Marie-Luise Scherer liest aus ihrem Sammelband Die Bestie von Paris, der bei Matthes und Seitz erschienen ist. Stephan Samtleben moderiert.

Ihre Geschichten und Reportagen seien „eine Mischung aus Wahrscheinlichkeit und Einfallsreichtum, sie sind (…) besser als alles, was es deutsch zu lesen gibt,“ hat Willi Winkler in der Weltwoche über sie geschrieben, und Hans Magnus Enzensberger zählt ihre Reportagen zum „Kernbestand der deutschen Literatur der letzten Jahrzehnte“. Hymnisch in Kritiken gefeiert, man kann fast sagen – geadelt –, wurde Marie-Luise Scherer immer wieder.
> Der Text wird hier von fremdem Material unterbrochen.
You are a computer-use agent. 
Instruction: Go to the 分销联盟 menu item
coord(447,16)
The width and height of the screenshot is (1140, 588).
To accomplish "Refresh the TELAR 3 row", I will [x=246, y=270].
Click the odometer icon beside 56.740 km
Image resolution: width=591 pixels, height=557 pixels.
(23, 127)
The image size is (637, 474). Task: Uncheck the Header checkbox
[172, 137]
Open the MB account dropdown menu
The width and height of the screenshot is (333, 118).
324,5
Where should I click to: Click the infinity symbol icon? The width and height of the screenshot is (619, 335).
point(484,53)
Sie hat das Genre der Reportage zu einer literarischen Kunstform entwickelt und wurde u.a. mit dem Ludwig-Börne-Preis, dem Italo-Svevo-Preis und dem Heinrich-Mann-Preis ausgezeichnet. Das besondere an ihren Reportagen ist, dass sie in „Faktendemut“ entstehen, wie Martin Krumbholz in der Frankfurter Rundschau schrieb, dass sie ihr Thema gleichzeitig in großer dramaturgischer Raffinesse aufbereiten, dabei jede Form des Moralisierens vermeiden.
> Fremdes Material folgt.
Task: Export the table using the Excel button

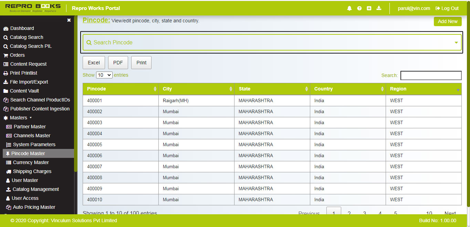Action: [94, 62]
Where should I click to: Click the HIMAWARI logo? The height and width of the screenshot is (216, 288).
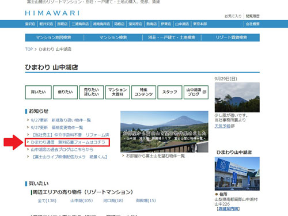coord(52,13)
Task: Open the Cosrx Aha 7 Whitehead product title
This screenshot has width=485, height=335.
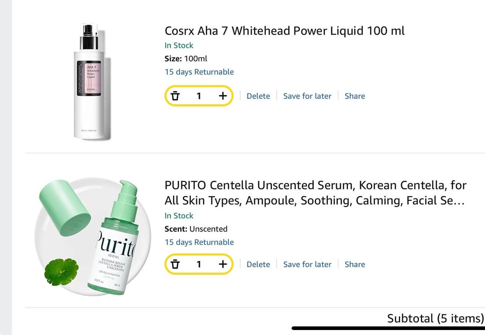Action: [285, 31]
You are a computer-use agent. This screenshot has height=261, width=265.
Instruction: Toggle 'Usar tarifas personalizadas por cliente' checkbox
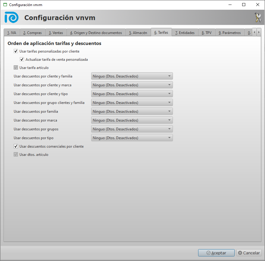[16, 51]
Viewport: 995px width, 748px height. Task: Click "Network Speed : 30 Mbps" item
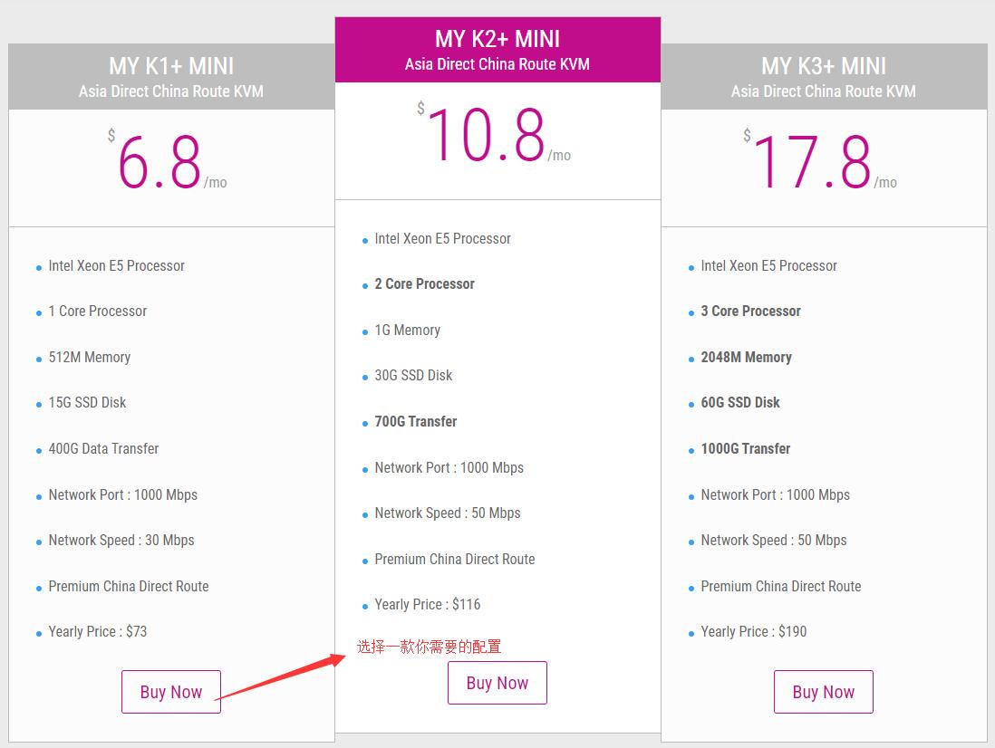pos(121,540)
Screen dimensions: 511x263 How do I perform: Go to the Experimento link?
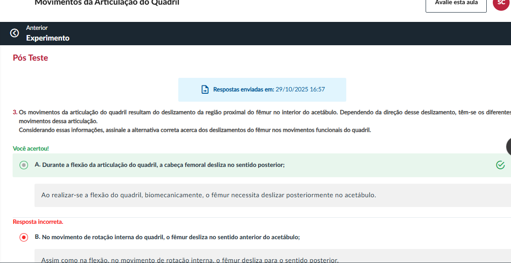[48, 38]
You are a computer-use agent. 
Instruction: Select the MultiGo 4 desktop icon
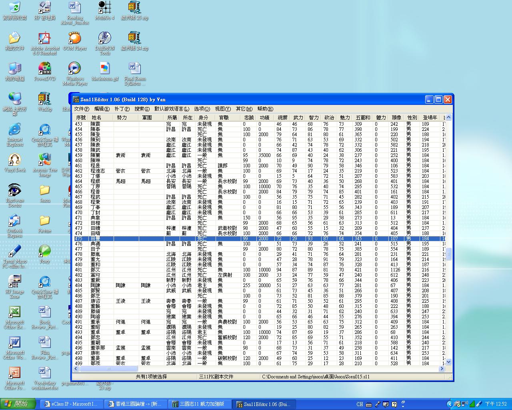[104, 8]
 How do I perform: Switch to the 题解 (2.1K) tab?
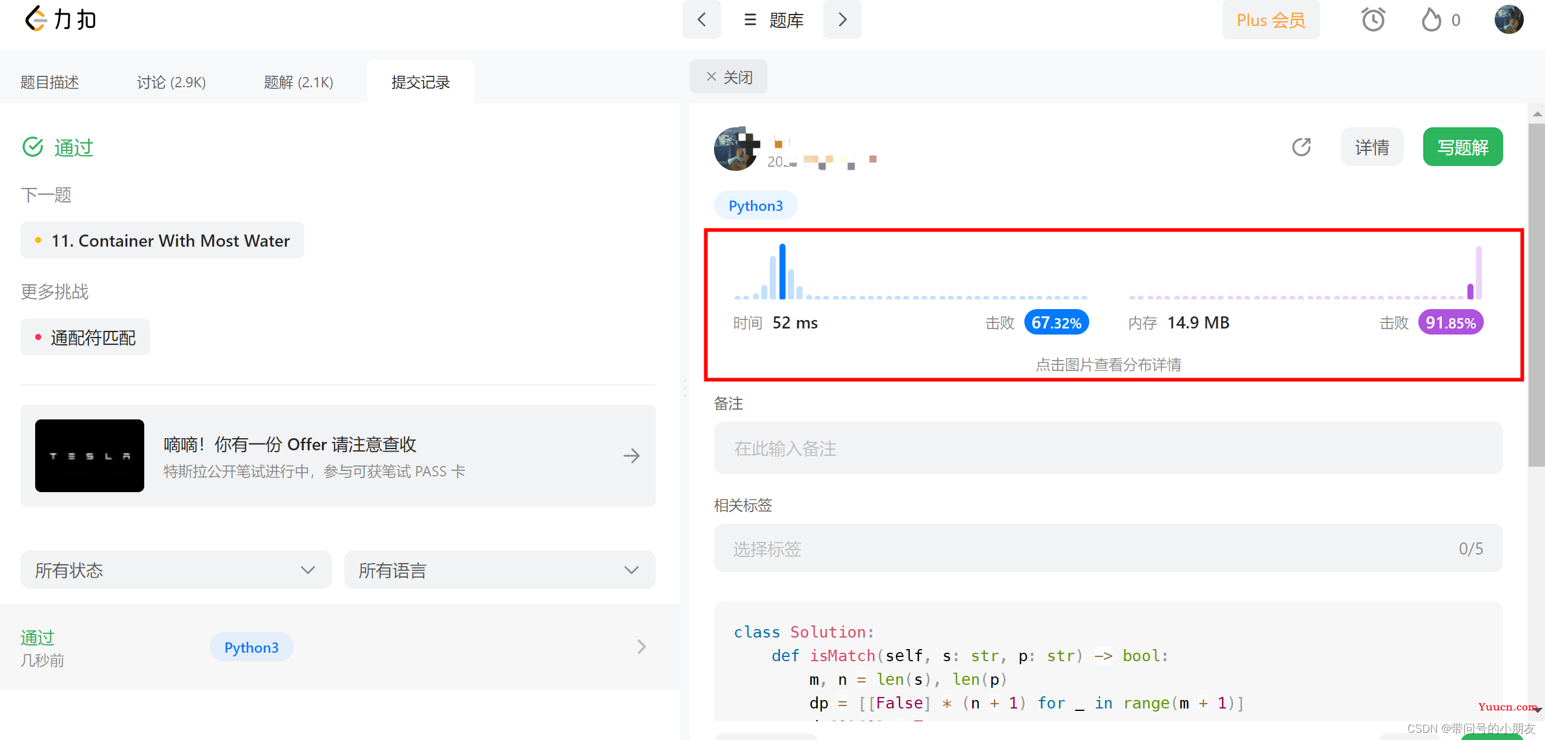[298, 82]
Im Literaturhaus stellt Marie-Luise Scherer den Sammelband ihrer legendären Paris-Reportagen Die Bestie von Paris vor, und Die Hundegrenze, eine Reportage, die davon erzählt, wie Colliemischling Alf und seine Artgenossen an der Grenze zwischen den beiden deutschen Staaten ihren Wachdienst verrichten und auf Patrouille gehen.

Die Bestie von Paris von Marie-Luise Scherer ist bei Matthes & Seitz erschienen.

Die Lesung ist eine Veranstaltung des Literaturzentrum e.V.